> Exercise instructions: Since the listing below shows pictures, leave them out and write out exactly the lines from the line with "Start the LDPlayer-1 instance" to the line with "Instruction: Open the", both included, and no others.

> Information provided:
■ ■ ■ ■ ■
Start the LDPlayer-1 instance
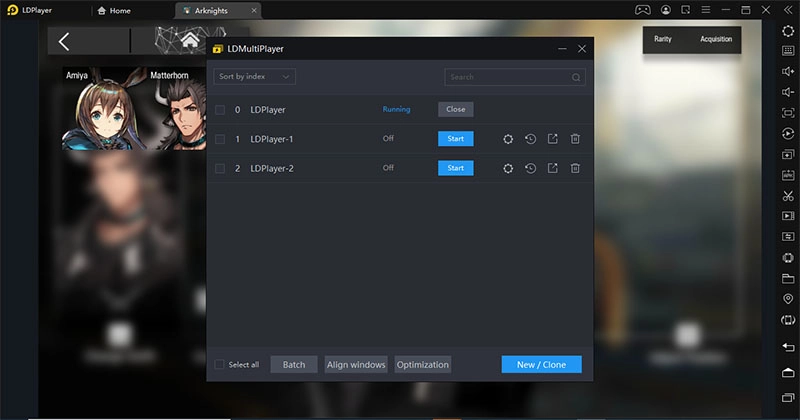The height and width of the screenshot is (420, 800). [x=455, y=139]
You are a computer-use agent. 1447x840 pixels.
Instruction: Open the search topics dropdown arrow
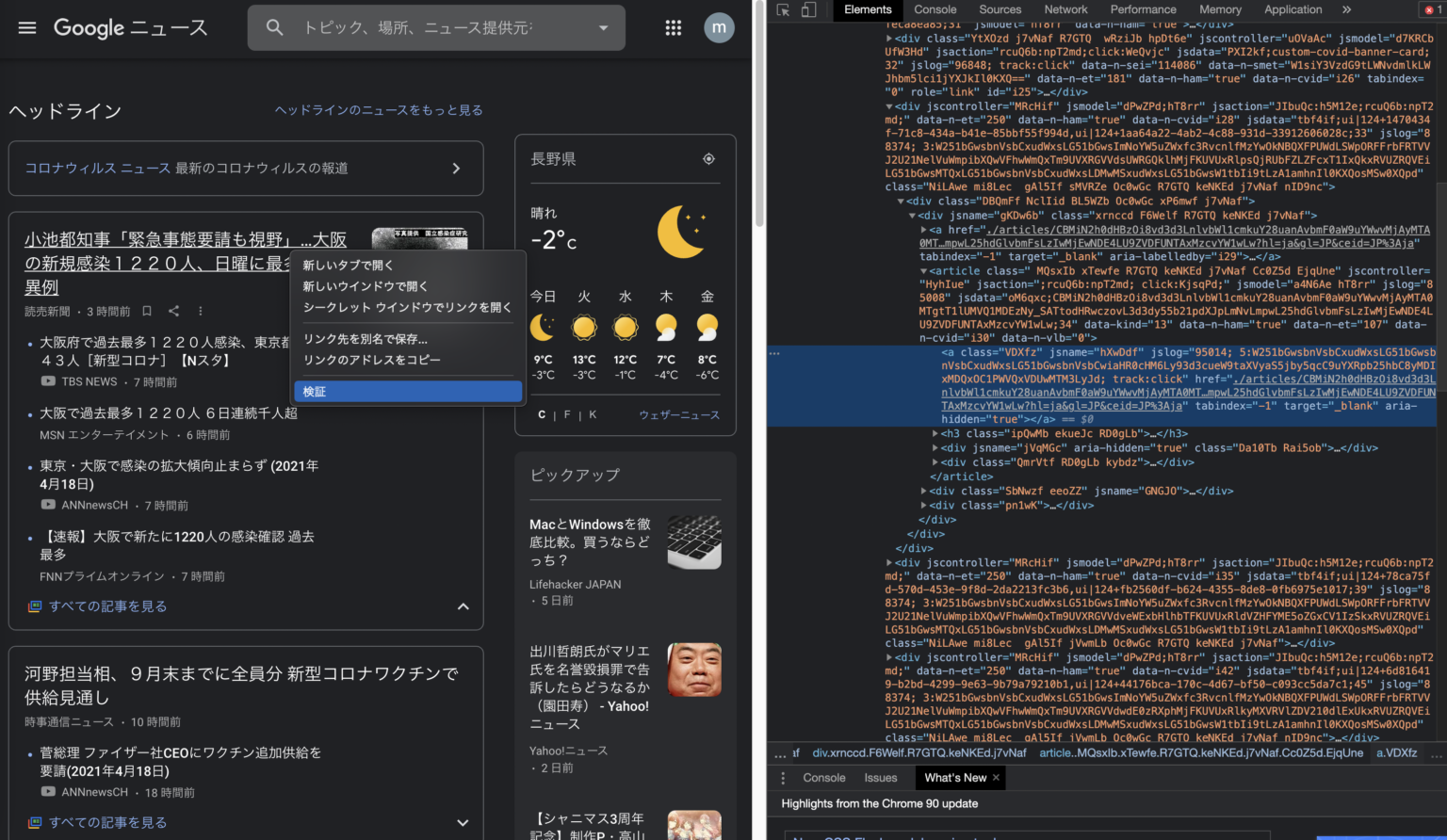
■ ■ ■ ■ ■
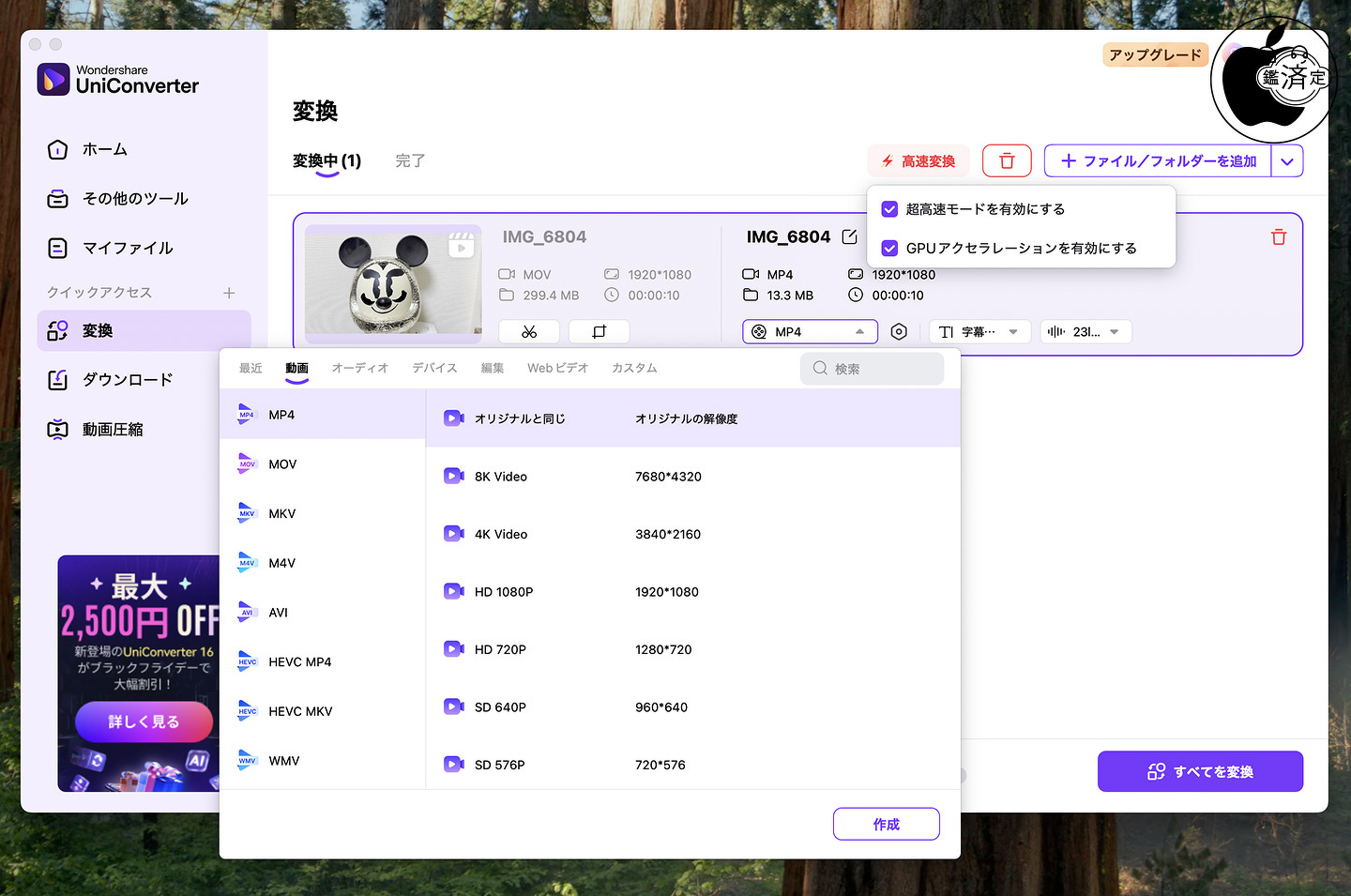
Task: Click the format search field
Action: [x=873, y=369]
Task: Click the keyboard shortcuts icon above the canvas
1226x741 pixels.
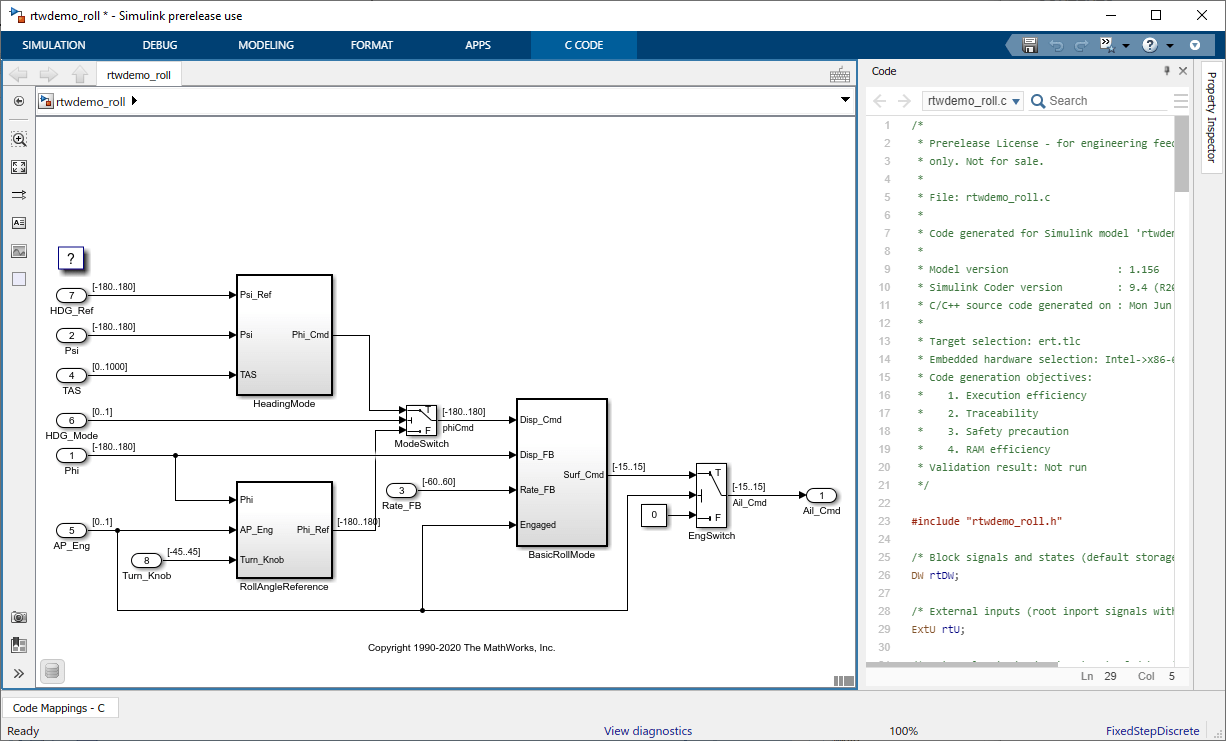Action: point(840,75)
■ ■ ■ ■ ■
> Exercise result:
Start the LDPlayer-1 instance
The height and width of the screenshot is (420, 800). [x=455, y=139]
You are a computer-use agent. 1447x840 pixels.
Instruction: Open the search topics dropdown arrow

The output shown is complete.